The Democratic Socialists of America (DSA) are positively giddy.
As co-chairs of the Chicago Democratic Socialists of America, we’re overjoyed with Tuesday’s aldermanic results. Three of the four DSA members running won their races outright: Andre Vasquez in the 40th Ward, Jeanette Taylor in the 20th and Byron Sigcho-Lopez in the 25th. The fourth, Rossana Rodriguez in the 33rd Ward, is still too close to call yet, but with 100 percent of precincts reporting, she is up by 64 votes.
And in the first round of elections on Feb. 26, Ald. Carlos Rosa, 35th, an incumbent DSA member on the council, trounced his opponent by nearly 20 percentage points. And DSA member Daniel La Spata beat incumbent Ald. Joe Moreno by an even larger margin in the 1st Ward.
The DSA says they won by running on a platform “against corporate greed, budget cuts and gentrification; and for Chicago’s working class,” and that the message obviously resonated with a huge swath of Chicagoans. They brag in their op-ed that their numbers have swelled following Trump’s election from 8,000 to more than 60,000.
Oh and by the way, their agenda is as follows:
The new socialist aldermen are going to fight for an agenda of expanding affordable housing, protecting immigrant rights, fully funding public schools, expanding public services and more.

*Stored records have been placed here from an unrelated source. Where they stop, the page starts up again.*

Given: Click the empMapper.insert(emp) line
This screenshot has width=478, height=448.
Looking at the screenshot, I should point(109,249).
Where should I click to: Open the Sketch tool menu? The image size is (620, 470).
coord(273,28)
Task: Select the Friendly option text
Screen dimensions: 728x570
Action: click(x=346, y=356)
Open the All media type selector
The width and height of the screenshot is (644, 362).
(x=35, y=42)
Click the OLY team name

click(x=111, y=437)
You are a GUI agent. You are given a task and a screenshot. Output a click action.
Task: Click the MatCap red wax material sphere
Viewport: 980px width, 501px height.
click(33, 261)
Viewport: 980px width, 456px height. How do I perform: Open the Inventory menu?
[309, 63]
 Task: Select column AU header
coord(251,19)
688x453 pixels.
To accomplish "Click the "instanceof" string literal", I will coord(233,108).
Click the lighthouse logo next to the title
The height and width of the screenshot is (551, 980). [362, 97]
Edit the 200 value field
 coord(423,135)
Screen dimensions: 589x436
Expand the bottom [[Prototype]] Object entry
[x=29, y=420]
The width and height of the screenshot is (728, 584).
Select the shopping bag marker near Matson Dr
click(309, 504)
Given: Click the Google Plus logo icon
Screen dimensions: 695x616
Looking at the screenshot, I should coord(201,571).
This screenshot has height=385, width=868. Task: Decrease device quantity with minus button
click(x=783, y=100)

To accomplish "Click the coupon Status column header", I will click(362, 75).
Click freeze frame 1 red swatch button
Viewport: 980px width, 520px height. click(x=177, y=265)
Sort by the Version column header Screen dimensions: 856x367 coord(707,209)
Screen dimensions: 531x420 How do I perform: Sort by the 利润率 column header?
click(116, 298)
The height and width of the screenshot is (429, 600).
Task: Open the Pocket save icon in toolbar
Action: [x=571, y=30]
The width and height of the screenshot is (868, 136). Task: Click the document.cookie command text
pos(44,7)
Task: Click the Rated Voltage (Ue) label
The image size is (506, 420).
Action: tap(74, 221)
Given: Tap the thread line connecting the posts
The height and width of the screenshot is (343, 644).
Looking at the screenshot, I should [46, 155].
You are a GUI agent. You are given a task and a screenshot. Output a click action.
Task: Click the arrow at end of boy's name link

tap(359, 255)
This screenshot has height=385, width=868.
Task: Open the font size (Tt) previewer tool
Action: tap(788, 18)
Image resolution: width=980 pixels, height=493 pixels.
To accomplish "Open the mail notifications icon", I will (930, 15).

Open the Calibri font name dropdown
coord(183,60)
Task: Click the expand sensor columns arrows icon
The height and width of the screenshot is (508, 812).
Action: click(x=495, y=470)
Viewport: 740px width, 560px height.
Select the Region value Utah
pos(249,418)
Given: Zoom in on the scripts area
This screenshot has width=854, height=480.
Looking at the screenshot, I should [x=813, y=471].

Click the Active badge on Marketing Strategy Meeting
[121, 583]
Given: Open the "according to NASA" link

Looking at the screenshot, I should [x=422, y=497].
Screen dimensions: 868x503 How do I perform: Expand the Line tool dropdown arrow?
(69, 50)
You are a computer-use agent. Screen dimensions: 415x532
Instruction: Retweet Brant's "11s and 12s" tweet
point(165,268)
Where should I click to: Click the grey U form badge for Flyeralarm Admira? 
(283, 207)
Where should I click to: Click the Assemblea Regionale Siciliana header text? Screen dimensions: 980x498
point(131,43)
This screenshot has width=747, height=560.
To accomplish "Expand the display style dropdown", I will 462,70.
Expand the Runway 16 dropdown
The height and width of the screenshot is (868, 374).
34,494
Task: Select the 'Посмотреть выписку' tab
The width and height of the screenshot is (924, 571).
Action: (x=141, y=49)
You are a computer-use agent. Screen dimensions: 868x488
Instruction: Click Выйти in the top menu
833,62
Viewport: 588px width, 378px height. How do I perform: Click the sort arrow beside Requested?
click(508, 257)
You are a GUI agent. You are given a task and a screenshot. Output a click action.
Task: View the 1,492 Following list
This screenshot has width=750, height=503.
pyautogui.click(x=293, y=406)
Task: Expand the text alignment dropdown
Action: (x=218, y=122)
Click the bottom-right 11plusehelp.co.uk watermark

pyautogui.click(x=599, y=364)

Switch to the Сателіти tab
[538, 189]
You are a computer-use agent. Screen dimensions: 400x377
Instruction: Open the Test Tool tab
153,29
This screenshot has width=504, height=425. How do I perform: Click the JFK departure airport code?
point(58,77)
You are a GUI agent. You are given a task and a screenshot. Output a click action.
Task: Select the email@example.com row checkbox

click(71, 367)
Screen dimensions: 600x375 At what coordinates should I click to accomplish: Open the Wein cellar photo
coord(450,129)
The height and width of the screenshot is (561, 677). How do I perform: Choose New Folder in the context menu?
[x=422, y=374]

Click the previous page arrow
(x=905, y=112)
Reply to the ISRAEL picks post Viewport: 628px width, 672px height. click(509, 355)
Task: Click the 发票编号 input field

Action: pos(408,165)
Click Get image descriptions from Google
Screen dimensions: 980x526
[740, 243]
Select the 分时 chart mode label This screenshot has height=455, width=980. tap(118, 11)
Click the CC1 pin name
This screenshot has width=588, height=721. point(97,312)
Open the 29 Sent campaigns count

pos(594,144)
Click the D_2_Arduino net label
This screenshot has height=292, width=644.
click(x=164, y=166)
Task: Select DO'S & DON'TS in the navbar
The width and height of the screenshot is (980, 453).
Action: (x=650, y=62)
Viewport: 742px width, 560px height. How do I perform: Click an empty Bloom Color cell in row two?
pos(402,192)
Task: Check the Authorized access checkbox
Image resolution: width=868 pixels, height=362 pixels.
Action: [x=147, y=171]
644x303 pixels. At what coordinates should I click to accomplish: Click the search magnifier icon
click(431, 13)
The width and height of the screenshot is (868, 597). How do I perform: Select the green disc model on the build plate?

That agenda will be paid for not by raising taxes on working people, but by taxing the rich.
It’s tempting to worry about the embrace of an ideology that subjugates the individual to the will of the collective but it’s useful to remember that a recent report found Chicago to be the most corrupt city in the country, and Illinois the third most corrupt state. So the DSA can celebrate their wins but they come tainted with a skepticism born of an ingrained collective (heh) memory of how the Chicago political machine works.
But the best part about the Illinois socialists’ newfound freedom to celebrate is their honesty about exactly what it is they plan to do once they get in power. That’s a refreshing change, and a useful one.